Dans certaines familles et certains daaras (écoles coraniques), la correction passe encore par la violence physique. Coups, privations ou humiliations sont parfois utilisés pour imposer l’obéissance. Longtemps tolérées, ces pratiques sont aujourd’hui dénoncées par les ONG et les organisations internationales comme contraires aux droits fondamentaux de l’enfant.
À l’inverse, de nombreuses familles privilégient désormais le dialogue. Réprimandes, explications et rappels des règles de conduite sont utilisés pour corriger les comportements. Dans les foyers urbains notamment, cette approche s’inscrit dans une logique plus moderne, influencée par l’école publique et les pédagogies contemporaines.
Dans les familles attachées aux traditions, la punition peut également revêtir une dimension symbolique.
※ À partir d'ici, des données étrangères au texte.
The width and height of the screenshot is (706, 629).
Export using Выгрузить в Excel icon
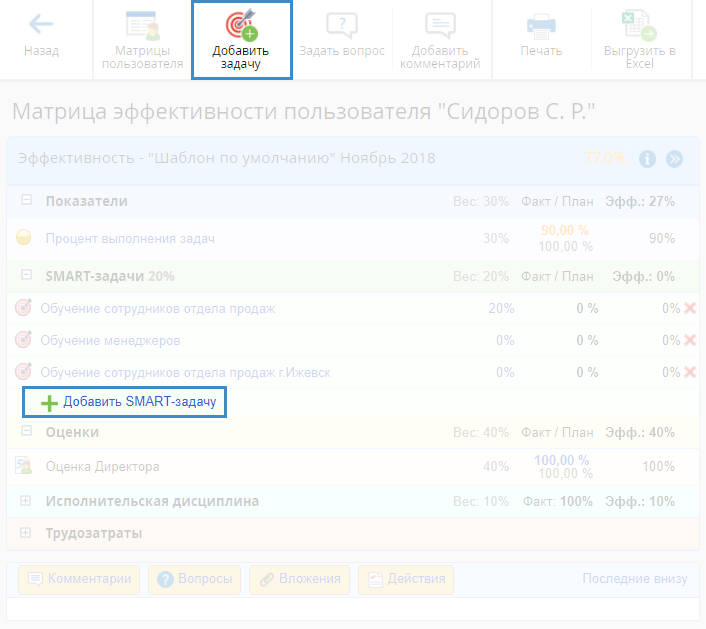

Chez les Wolofs, par exemple, il arrive que l’on rappelle à l’enfant son lignage ou que l’on évoque le nom de ses ancêtres afin de lui faire prendre conscience de la responsabilité qu’il porte en tant qu’héritier d’une histoire et d’un nom. Cette parole, empreinte de sagesse, cherche à transmettre le sens de la dignité et du respect sans recourir à la violence.
Le Kankourang, rite initiatique mandingue inscrit au patrimoine culturel immatériel de l’UNESCO, illustre également cette fonction éducative des traditions. Destiné à préparer les jeunes à la vie adulte, il transmet des valeurs de courage, de discipline et de responsabilité. Toutefois, des dérives violentes ont parfois entaché certaines cérémonies, conduisant les autorités à rappeler que ces rites doivent conserver leur vocation éducative et ne sauraient justifier des violences.
Le Sénégal a ratifié la Convention relative aux droits de l’enfant et interdit officiellement les châtiments corporels dans les écoles publiques. Des réformes ont également été engagées pour mieux encadrer les daaras et promouvoir une pédagogie fondée sur la bienveillance et le respect des droits de l’enfant. Malgré ces avancées, la société demeure partagée entre deux visions :
- la tradition, qui valorise la parole des sages, l’autorité parentale et l’héritage des ancêtres ;
- la modernité, qui insiste sur la protection physique, psychologique et émotionnelle de l’enfant.
Une voie de conciliation pourrait consister à articuler ces deux approches :
- institutionnaliser la parole des sages comme outil pédagogique en l’intégrant davantage aux programmes éducatifs ;
- accompagner les familles vers des méthodes éducatives non violentes inspirées des valeurs traditionnelles ;
- poursuivre la réforme des daaras afin d’interdire les châtiments corporels tout en préservant leur rôle culturel, éducatif et religieux.
La punition au Sénégal n’est pas seulement une question de discipline. Elle reflète l’évolution de la société, de son héritage et de ses aspirations. Entre tradition et modernité, entre autorité et protection, le pays est appelé à construire un modèle éducatif où les droits de l’enfant s’accordent avec la richesse de son patrimoine culturel.
Famew Camara, journaliste et romancière.